- _Required work_
Using the listing below, show all lines that hold the word "Given".

- _Data extracts_
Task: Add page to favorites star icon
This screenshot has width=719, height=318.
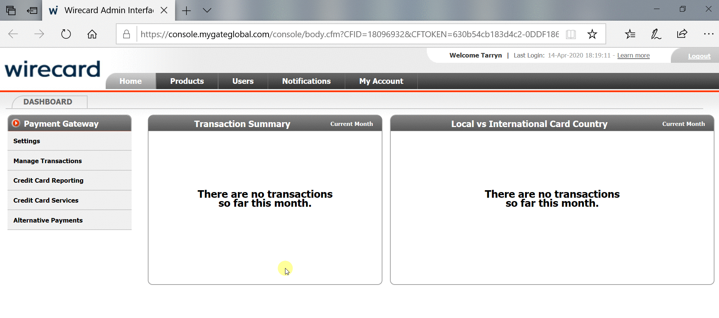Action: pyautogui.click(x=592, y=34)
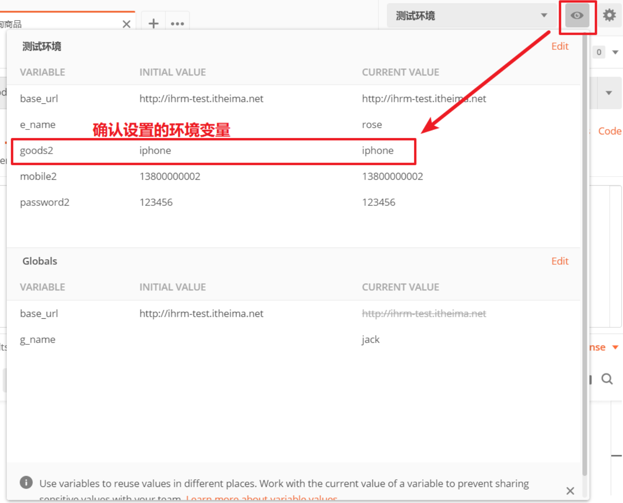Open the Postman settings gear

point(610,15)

* * *

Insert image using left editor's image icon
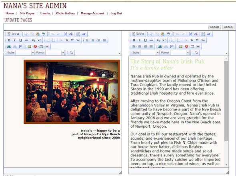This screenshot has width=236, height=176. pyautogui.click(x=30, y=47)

---

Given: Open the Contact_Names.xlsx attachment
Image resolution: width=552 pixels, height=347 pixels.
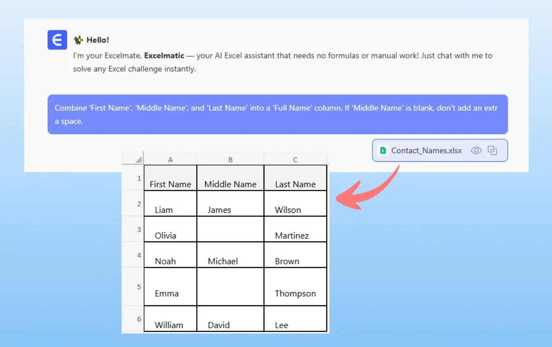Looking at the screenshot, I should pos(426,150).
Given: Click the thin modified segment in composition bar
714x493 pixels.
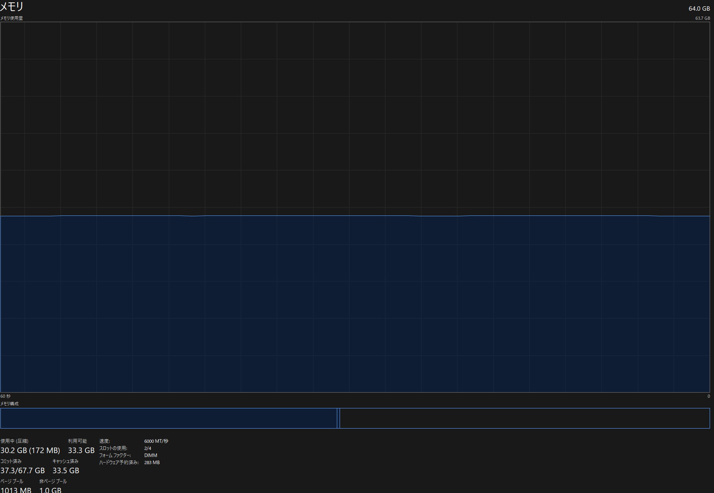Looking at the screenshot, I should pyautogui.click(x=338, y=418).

- _Expected output_
Given: Open the Contact_Names.xlsx attachment
Given: Click the thin modified segment in composition bar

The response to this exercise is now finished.